IBM who is the real inventor of this technology says this technology could enable a handheld device such as an mp3 player to store around 500,000 songs or around 3,500 movies - 100 times more than is possible today. This data storage medium is based on spintronics-a phenomenon that uses quantum spin states of electrons and their charge to store data. Since racetrack memory has no moving parts, it has no wear-out mechanism and so can be rewritten endlessly without any wear and tear.

For nearly fifty years, scientists have explored the possibility of storing information inside the walls that exist between magnetic domains (called magnetic domain wall), but to date manipulating such walls has been too expensive and used significant power to generate the fields necessary to do so. In the paper describing their milestone, “Current Controlled Magnetic Domain-Wall Nanowire Shift Register,” Dr. Parkin(IBM research center) and his team describe how this long-standing obstacle can be overcome by taking advantage of the interaction of spin polarized current with magnetization in the domain walls; this results in a spin transfer torque on the domain wall, causing it to move. The use of spin momentum transfer considerably simplifies the memory device since the current is passed directly across the domain wall without the need for any additional field generators.

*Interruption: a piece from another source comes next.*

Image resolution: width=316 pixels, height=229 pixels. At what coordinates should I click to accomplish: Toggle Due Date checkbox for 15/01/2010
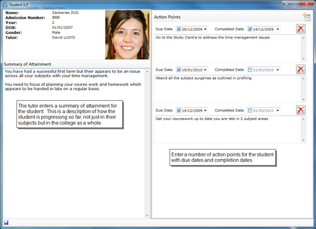coord(179,69)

His idea is to stand billions of ultra fine wire loops around the edge of a silicon chip — hence the name racetrack — and use electric current to slide infinitesimally small magnets up and down along each of the wires to be read and written as digital ones and zeros.

Since the tiny magnetic domains have to travel only sub molecular distances, it is possible to read and write magnetic regions with different polarization as quickly as a single nanosecond — far faster than existing storage technologies.

Friday, May 16, 2008

WHOLE BODY GAMING

Softkinetic, a company based in Belgium, is working to let video-game players use a wider range of more-natural movements to control the on-screen action. Softkinetic's software is meant to work with depth-sensing cameras, which can be used to determine a player's body position and motions. In this whole body gaming, there is no need to wear a special outfit.Designing programs that work with the cameras, however, is difficult: translating depth measurements into a map of a human figure, and determining what motions that figure is making, are computationally daunting tasks. This is where Softkinetic comes in.

Softkinetic's technology started out as research at the University of Brussels, in Belgium, aimed at exploring the user interfaces made possible by stereoscopic cameras, which sense depth by using two input sources, in much the way that the human brain perceives depth by comparing data from two eyes. The group created Softkinetic in mid-2007 and has adapted its research to work with newer depth-sensing cameras as well.

The new cameras sense depth by using infrared light in one of two ways. First, the camera might send out infrared light and receive the reflections of that light off objects in a room. The sending and receiving information can be compared to determine details of position and depth around the camera. Alternatively, the camera could project a grid of infrared light onto a room, and calculate the positions of objects based on how the grid is distorted.

Whatever the specific depth-sensing tactics of a given camera, Softkinetic aims at developing a software which is built to work with the four major depth-sensing cameras on the market, including the ZCam from 3DV Systems, With Softkinetic's software, game designers can avoid retooling their applications to work with each of those cameras.

Interpreting data from different types of hardware isn't the toughest part that Softkinetic does. To classify the scene and how to find the player and remove the rest, and reconstruct the person's structure is the difficult part regarding the developing of software. The first half of that task involves filtering out a great deal of noise from the signal. For this it’s need to zoom in on the important thing i.e. the player, and not the person next to you sitting on the couch and making fun of you. Secondly, the software creates a 3-D volume from the fuzzy cloud of points the camera detects and identifies body parts important to an application. So instead of interacting directly with the depth map produced by the camera, designers get information from Softkinetic's software about which body parts are moving and how quickly. The company has also identified sets of gestures people commonly make when trying to control a program in a particular way.

It’s a really exciting thing for the field, and not just for gaming. For example: knowing a person's body position could help with applications such as health-care monitoring in the home, or other
applications in the field of ubiquitous computing.